Selected passage:
***

Sunday, March 01, 2009

Obama not being bold enough ..LEGALIZE MARIJUANA, USE TAXES TO HELP PAY IT ALL OFF

I suspect about 25% of the US population would smoke pot if it was legal.
Probably at least 10% regularly.

Count me in with BIll Buckley on this one.

Tax the equivalent of 5 joints worth at $15. Use the same administration as taxing alcohol. That would work out to about $675 million per weekend if 15-17% used it one weekend night. If NO ONE ELSE SMOKED during the week that's > 20 billion a year. But that won't be the case , will it?

To pay the 3.7 trillion off in a year we need to smoke 175 times that (if you think about it that way the bill for the stimuli and bailouts are quite a bender). But we don't need to pay it off in 1 year, we just need to be able to pay the T bills in the 5-7 year range. And the debt increase itself has usually been estimated to be in the 1.7 trillion range.

It's a big start.

We need incremental income as a nation, and this is one way to find it.

Taxing the people, businesses, inventors, entrepreneurs and risk takers who jump start things won't help us make a thing. Increasing govt revenue through confiscatory income and other taxing will NOT get us out, it will COLLAPSE the USA, and then the world.

***

Dataset extract:
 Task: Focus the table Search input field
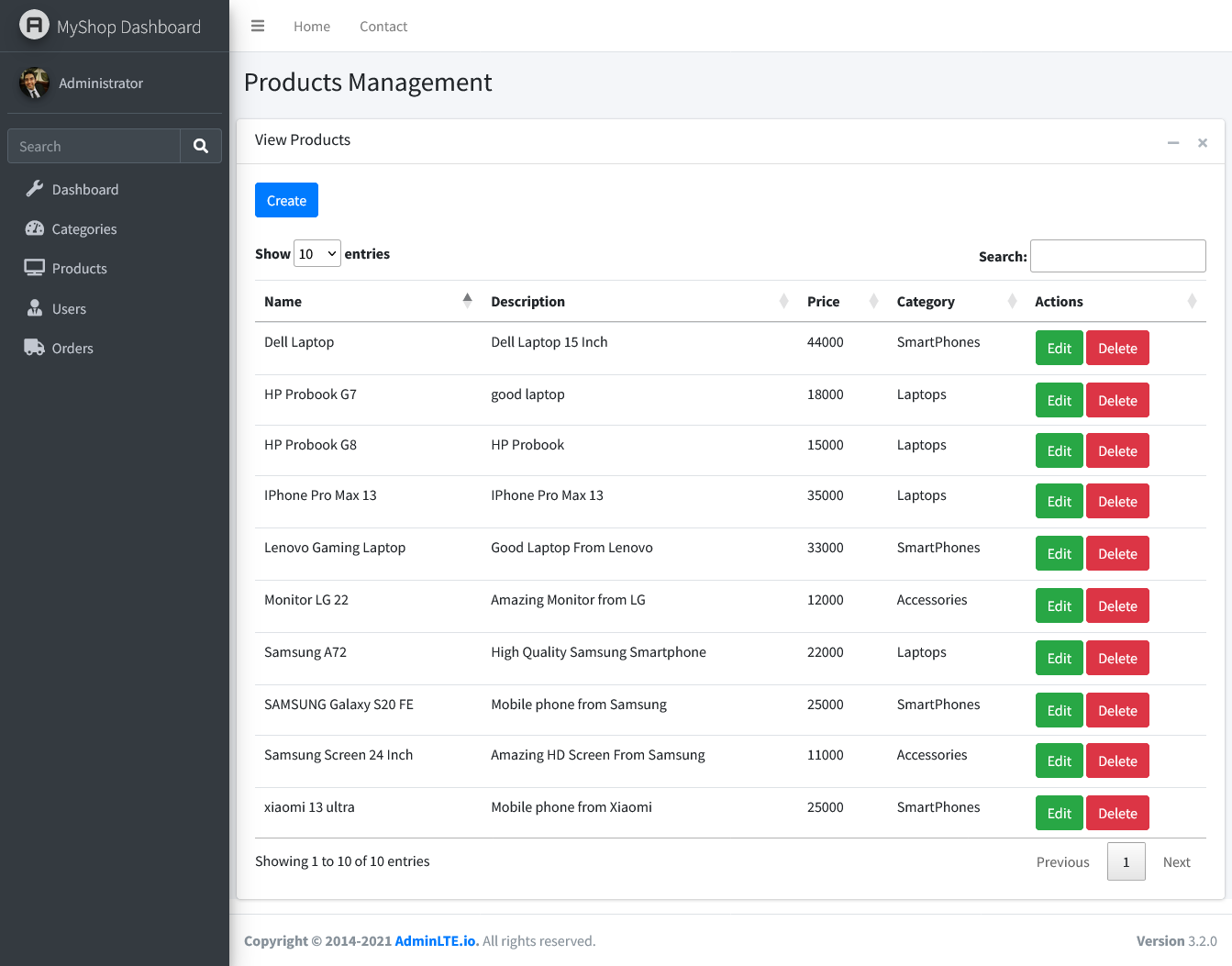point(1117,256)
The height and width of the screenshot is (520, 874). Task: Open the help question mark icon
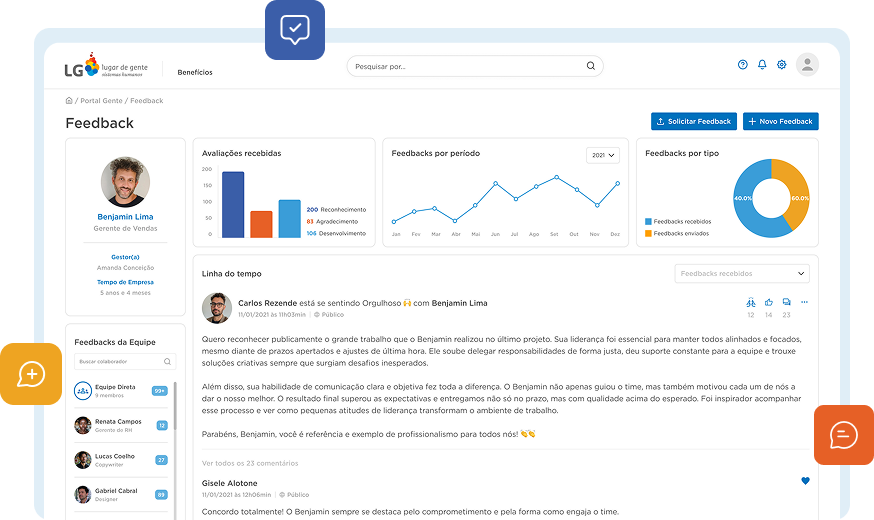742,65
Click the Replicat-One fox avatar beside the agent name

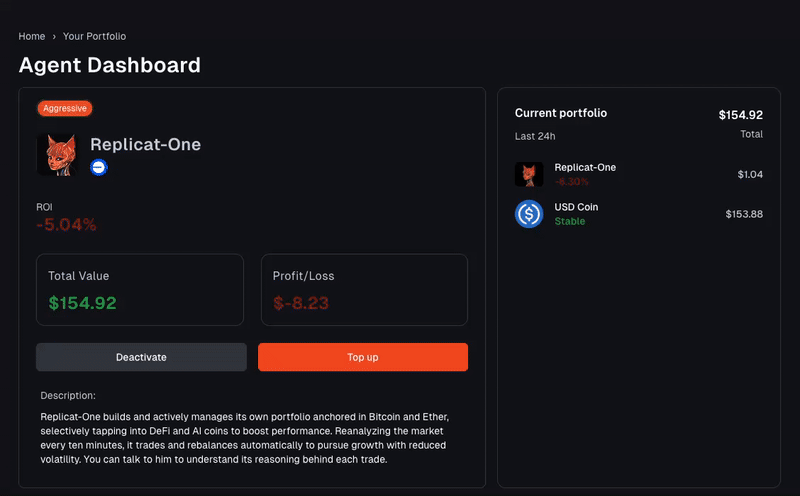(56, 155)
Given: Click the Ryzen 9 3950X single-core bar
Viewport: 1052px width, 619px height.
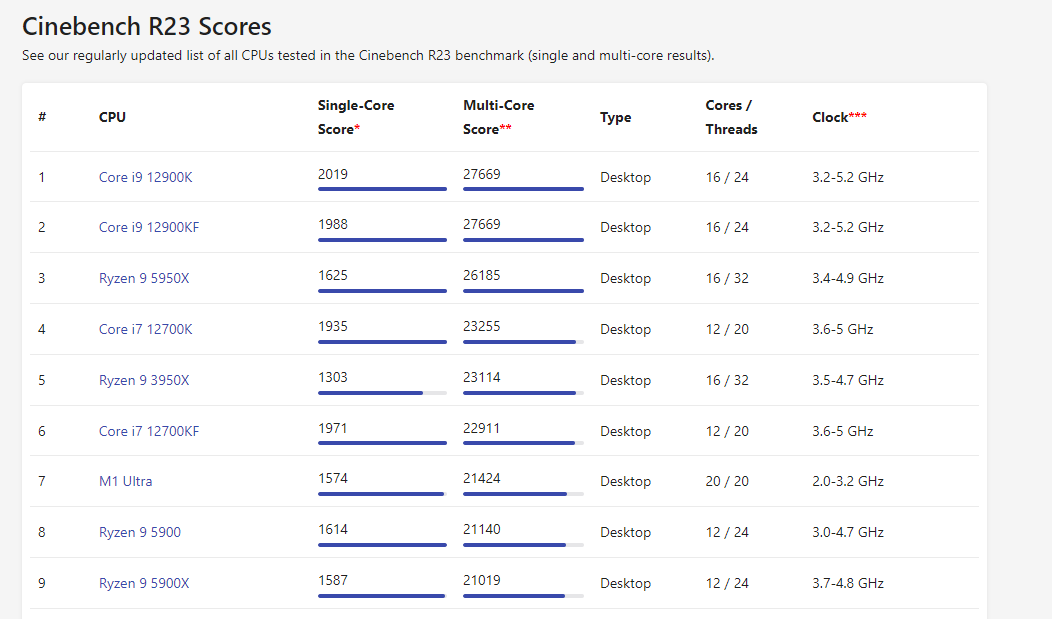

***

What you will do:
**A.** In the blog post on legalizing marijuana, how much revenue per weekend does the author estimate the tax would bring in?
**B.** List every group that the marijuana blog post names in its final paragraph as ones whose taxing "won't help us make a thing."
**C.** Write the next part of the blog post about legalizing and taxing marijuana, picking up after its closing sentence.

Replies:
**A.** About $675 million per weekend.

**B.** people, businesses, inventors, entrepreneurs, risk takers

**C.**
People are smoking it.

There no law which will stop it.

Legalize it and tax it.

Reduce crime, graft and bribes and corruption.

Pay off the debt.

MOVE IT, BARRY

8 comments:

Anonymous said...

As if I didn't have enough to worry about as I drive my kids to t-ball practice/games and ponder my taxes, I now have to consider who's behind the wheel sharing the same road while under the influence of this fast pay tax scheme? Great, just great.

Anonymous said...

Bishop Apologizes for Denying Holocaust

ROME — A Catholic news agency says that a British bishop who had denied the Holocaust has apologized for his remarks.

Bishop Richard Williamson was shown in a Swedish state TV interview saying historical evidence indicates there were no Nazi gas chambers and that a maximum of 300,000 people died in concentration camps in the Holocaust.

The remarks caused widespread outrage.

Pope Benedict XVI had lifted a 20-year-old excommunication decree imposed on Williamson and three other bishops who had been consecrated without Vatican approval.

The Zenit Catholic news agency said Thursday that Williamson expressed regret for the statements.

It quoted him as saying that to all who took offense, “before God I apologize.”


http://www.foxnews.com/story/0,2933,501144,00.html

Epaminondas said...

Anon#1 ..r u kidding?


YOU
ARE
RIGHT
NOW,
FELLA


That's the whole point

Anon #2 ..

I don't buy the apology

Pastorius said...

Anon 2,
If I'm not mistaken, the Vatican didn't buy that apology either, did they?

Pastorius said...

Epa,
I do not smoke pot. I don't enjoy it.

But, I'm in agreement with you on this.

Anonymous said...

Epa -

Ditto Pasto.

I probably would be described as an "evangelical" Christian, but I am more of a "libertarian" conservative politically.

There is a lot of research on pot use and apparently in most cases it is not any more of a "gateway" drug (the argument against legalization in the 80') than alcohol is.

Ro

Anonymous said...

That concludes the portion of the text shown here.